Le Jury estime ensuite que la publicité mise en cause utilise un texte religieux en reproduisant un tableau lui-même directement inspiré d’un passage du Nouveau Testament. Il convient donc de vérifier si, conformément au point 4 de cette Recommandation, elle est de nature soit à ridiculiser les personnes de confession chrétienne, soit à les choquer. A cet égard, il importe peu que la publicité n’ait pas pour objet même de ridiculiser ou de choquer. Il résulte de leurs termes mêmes que ces règles déontologiques sont méconnues dès lors que la publicité a un tel effet, quelles que soient les intentions des professionnels qui l’ont conçue.

S’agissant de la ridiculisation alléguée, le Jury relève, d’une part, que la figure du Christ, qui apparaît sous des traits différents de ceux qui lui sont habituellement attribués, n’est pas immédiatement et évidemment reconnaissable par tout un chacun. Aucun élément de contexte, y compris, pour la majorité du public, la seule mention « Le Souper à Emmaüs » au demeurant reproduite en très petits caractères, ne permet de l’identifier aisément. D’autre part, la médiation du tableau introduit une distance avec le sujet représenté : le public est ainsi plus naturellement porté à voir dans cette publicité un détournement de l’œuvre plus que de la scène qu’elle est supposée représenter. Enfin, cette scène, dont la signification religieuse n’apparaît pas clairement, reste elle-même largement méconnue du grand public. Dès lors, le Jury considère que cette publicité n’est pas de nature à ridiculiser la communauté chrétienne aux yeux des tiers.

Il estime en revanche que la figure centrale est identifiable par la plupart des personnes de confession chrétienne et admet que certaines d’entre elles puissent voir dans ce détournement d’une scène décrite dans le Nouveau Testament une forme de désacralisation voire de blasphème et, partant, une atteinte à leurs convictions religieuses. Il considère toutefois que, par-delà les sensibilités qui peuvent légitimement s’exprimer dans toute leur diversité, ce visuel n’excède pas les limites de ce qui peut être admis dans l’utilisation de références religieuses en publicité et n’est donc pas de nature à « choquer [les] adeptes » d’une religion au sens du point 4 de la Recommandation.

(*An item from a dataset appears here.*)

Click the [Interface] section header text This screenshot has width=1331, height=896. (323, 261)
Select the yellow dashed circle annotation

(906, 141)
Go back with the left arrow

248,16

Si, à l’instar de l’ensemble des visuels de la même campagne d’affichage, la publicité détourne le sens du tableau, donc de la scène qu’il représente, à des fins humoristiques, elle joue essentiellement sur le décalage entre cette scène et les propos fictifs prêtés à l’un des personnages, et sur l’anachronisme de ces derniers. Elle ne recourt pas clairement à un procédé parodique consistant à moquer ou à disqualifier l’auteur de l’œuvre ou les personnages représentés. Les paroles prêtées au Christ ne sont, en elles-mêmes, ni dégradantes, ni avilissantes, comme le seraient des propos orduriers ou insultants. En outre, elles ne lui sont pas attribuées à l’occasion d’un épisode de sa vie qui, comme la Cène ou la Crucifixion, présenterait une sensibilité particulière appelant une extrême retenue de la part des professionnels de la publicité. Le Jury observe, à titre surabondant, qu’à sa connaissance, la diffusion de ce visuel n’a pas suscité de réaction publique de la part des autorités religieuses concernées.

Dans ces conditions, et tout en rappelant aux professionnels qu’il convient de faire preuve de la plus grande vigilance dans l’utilisation de la religion en publicité, le Jury est d’avis que cette publicité ne contrevient pas à la Recommandation « Races, religions, ethnies » de l’ARPP.

Le présent avis sera publié sur le site internet du Jury de Déontologie Publicitaire.

Avis adopté le vendredi 4 juillet 2014 par Mme Michel-Amsellem, Présidente, M. Lallet, Vice-Président, Mmes Drecq et Moggio et MM. Benhaïm, Carlo, Depincé, Lacan et Leers.